Setting the Stage for Leadership Transition

As members of the board of directors, there is much you can do to prepare the organization for an eventual transition long before the executive director announces an intention to leave.

1. Make leadership development a priority. Management development builds leadership potential broadly across the organization. Succession planning involves finding and perhaps preparing someone with leadership ability to assume the executive director's functions. An effective leadership transition is a product of effective management development. Sometimes, when an organization has been committed to management development over time the successor to an outgoing executive director can be found among current or past staff members.

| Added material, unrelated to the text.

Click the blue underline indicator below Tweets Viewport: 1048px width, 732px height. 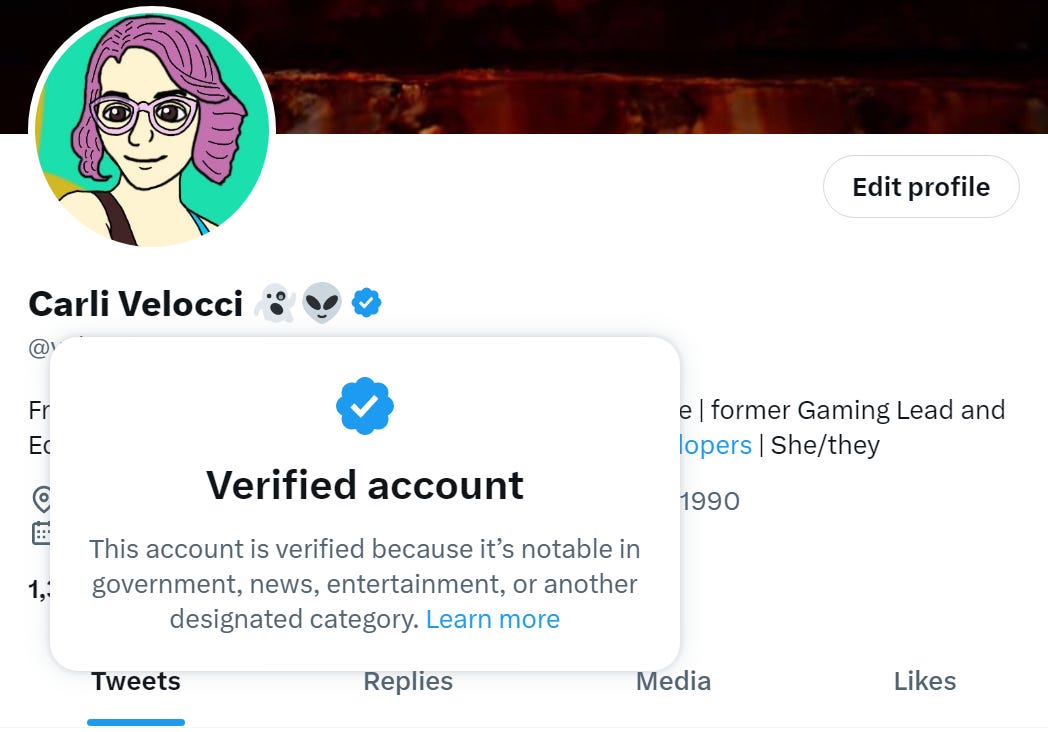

The board should insist that all senior staff members have personal development plans, created jointly with their supervisors, which chart their desired areas for professional growth. Each staff member's plan would likely include some job-specific sills, such as marketing, board relations, strategic visioning, PR, or database creation, as well so-called "soft skills," such as communicating effectively, managing conflict, and setting priorities.

Then the board and executive director should ensure that all staff have opportunities through nonprofit capacity building training, cross training in one another's responsibilities, short internships, mentorships, coaching, and on the job experience to strengthen their leadership capacity. Funding for training and other growth opportunities should be included in the organization's budget and grant requests, and supervisors should track progress and provide encouragement and coaching where necessary.

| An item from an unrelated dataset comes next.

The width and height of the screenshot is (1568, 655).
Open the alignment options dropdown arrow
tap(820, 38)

2. Make sure that the executive director and the board have accurate up-to-date job descriptions that relate to what you each really do and are based on an assessment of what the organization needs. This is helpful not just for tracking how things are going in with current executive director, but also will establish a framework for creating a job description for his or her eventual successor.

3. Consciously plan for transfer of "institutional knowledge." Insist that processes and procedures be well documented, information be shared, files be centralized and standardized, and whatever other steps are necessary be taken to ensure that critical knowledge is not just in one or two people's heads and can easily be accessed by others as needed.

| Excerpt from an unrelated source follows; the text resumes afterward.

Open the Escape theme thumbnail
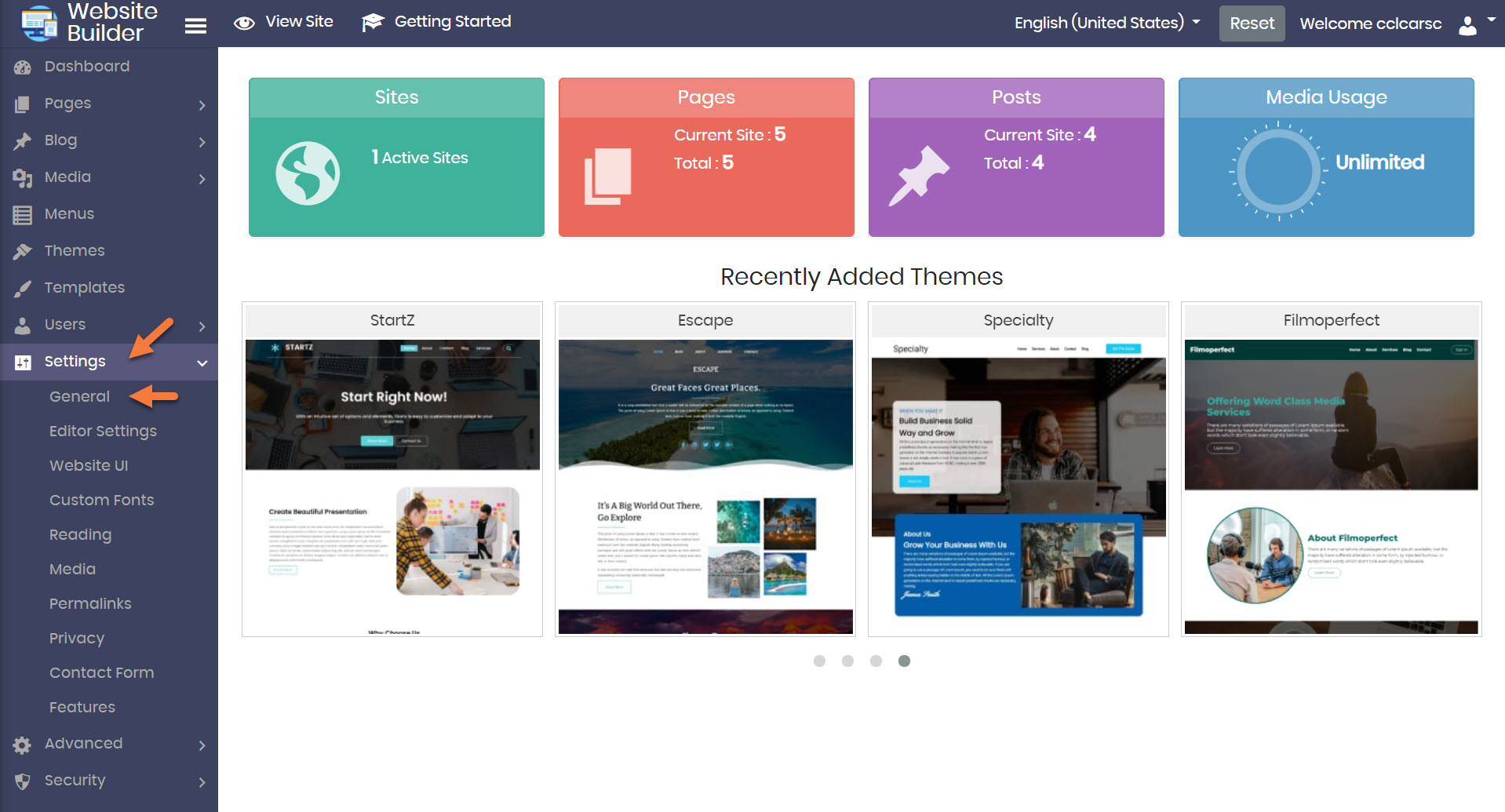 (x=705, y=486)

4. Test yourself. The next time the executive director takes a vacation, put the system to the test and evaluate the results. What information was hard to come by? What decisions were difficult to make? What systems need to be put into place to ensure a smooth transition for the organization and the new leadership?

5. Create and sustain a culture of evaluation . Even in those organizations where regular feedback and evaluation of programs and services are the norm, it is not always the case that the board routinely reviews the executive director's performance. But doing so is a critical board function. Since the board and the executive director ideally work together very closely, it is important that the board have feedback about its performance from the executive director as well. Be sure to have frequent conversations about mutual expectations.

Develop annual professional goals for the executive director and for board members that advance the organization's overall institutional goals. Some goals would be common to all board members and some would be specific to the positions certain members hold and the responsibilities they take on. Such goals create a frame work for the conversations about how things are going and can sometimes begin a discussion about an executive's future transition.

Schedule an annual formal self-assessment and reciprocal evaluation of the board and the executive director. First the board and the executive director should consider how their own performance measured up to their own expectations for themselves and then they should explore one another's contributions. By means of this constructive process board members and the executive director will come to understand what changes they might make that would benefit the organization.

While this may sound great in theory, most board members and executive directors are reluctant to give one another honest feedback. Yet without it, board members and executive directors are likely to become dissatisfied with each other, coming to see one another as impediments rather than partners.